Soon after he graduated in 1990, fate reinforced his conviction that he had found his calling. The owners of Dr. Disc were looking for equity partners with $40,000 to open a store in Hamilton. Coincidentally, Mr. Furukawa’s parents had received just a bit more than that from the Canadian government as redress for internment during the Second World War.

They gave him an early inheritance, and suddenly Mr. Furukawa was running a Hamilton record and CD store specializing in imports and hard-to-find titles, both new and used. Eventually he was able to buy out his partners.

“It’s always been fun, but I haven’t always made money,” he says. “Some years we were just scraping by, but I was just too dumb to quit.”

Glenn Lowson for The Globe and Mail

The tough years came when CDs threatened to make records virtually obsolete. Then, as downloading caught on, both records and CDs took another big hit. Now, business is looking good again. As nostalgia-craving baby boomers and younger listeners look to the past for authenticity, the warm, scratchy sound of vinyl is cool once more.

“Vinyl has made an astounding resurgence,” Mr. Furukawa says. “I think part of what is driving people is that it is a social thing, and a tactile thing. Each record in your collection you carefully curate and can share with your friends. When you say to someone, ‘Check out my music collection,’ you’re not just pointing at a computer.”

He says he gets a kick out of telling young customers that “The Stones” are found under “R” – “for Rolling” – and showing them how to put records on what they call “vinyl players,” which he sells and repairs.

“I find that educational part rewarding. I love the scene, the people, the community. The people I work with are like family. There are scores of customers who I now call friends.”

Glenn Lowson for The Globe and Mail

And therein lies a challenge. Mr. Furukawa wants to update his website and enhance his social media presence without losing the down-home, community-oriented vibe that has made his store an integral part of the Hamilton music scene for 25 years.

“I want people to know what we’re like, our attitude, our approachability, and the ambience of the store,” he says. “I want to appeal to a wider audience but maintain the small-town, mom-and-pop feel.

“Most places want to present themselves as a global entity online, and I want to do the opposite. I don’t want to be like every other store online. I want to retain the uniqueness of Dr. Disc.”

The Challenge: How can Dr. Disc modernize and expand its online presence without sacrificing the personal feeling of a local, community-oriented enterprise?


Michael Western, , an independent Web designer in Lunenberg, N.S.

Due to the explosion of handheld Web-surfing devices, websites are being optimized to adapt to any screen size, which has many designers choosing clean, minimal looks. So it’s important for Mr. Furukawa to find one who can do this while at the same time reflecting the tone and personality of his business.

Some things to consider: The words should drive the site and be written in the way he speaks to his customers in his store. The typography should be unique but still look professional. The images should be good quality and high resolution.

Facebook and Twitter are great ways to let personality shine through, but Mr. Furukawa should consider finding a custom solution to integrate them into his site rather than using the same widget 95 per cent of businesses are using. He should also consider writing a blog to share his knowledge of music and local events and perhaps highlighting interesting records he has in the store.

PROVIDED DATA –
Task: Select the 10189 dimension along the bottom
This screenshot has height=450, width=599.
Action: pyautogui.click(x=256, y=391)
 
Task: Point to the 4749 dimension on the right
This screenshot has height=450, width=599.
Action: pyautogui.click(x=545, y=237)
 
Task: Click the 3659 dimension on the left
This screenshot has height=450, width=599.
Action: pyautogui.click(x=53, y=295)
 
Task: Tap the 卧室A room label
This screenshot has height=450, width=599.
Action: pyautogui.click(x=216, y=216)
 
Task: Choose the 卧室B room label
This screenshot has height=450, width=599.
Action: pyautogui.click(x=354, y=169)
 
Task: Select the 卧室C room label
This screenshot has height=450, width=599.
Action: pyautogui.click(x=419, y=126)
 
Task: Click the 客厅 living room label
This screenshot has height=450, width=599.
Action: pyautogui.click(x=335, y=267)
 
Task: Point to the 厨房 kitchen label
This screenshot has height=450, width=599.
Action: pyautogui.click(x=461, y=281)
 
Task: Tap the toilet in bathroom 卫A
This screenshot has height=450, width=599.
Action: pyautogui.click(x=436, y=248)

THINGS TO DO –
A. Transcribe the passage of the Dr. Disc article between "The Challenge: How" and "and high resolution.", inclusive.
B. According to the Dr. Disc article, what sum were the store's owners seeking from equity partners to open a store in Hamilton?
The records were drawn from a separate source.

SET OF ANSWERS –
A.
The Challenge: How can Dr. Disc modernize and expand its online presence without sacrificing the personal feeling of a local, community-oriented enterprise?


Michael Western, , an independent Web designer in Lunenberg, N.S.

Due to the explosion of handheld Web-surfing devices, websites are being optimized to adapt to any screen size, which has many designers choosing clean, minimal looks. So it’s important for Mr. Furukawa to find one who can do this while at the same time reflecting the tone and personality of his business.

Some things to consider: The words should drive the site and be written in the way he speaks to his customers in his store. The typography should be unique but still look professional. The images should be good quality and high resolution.

B. $40,000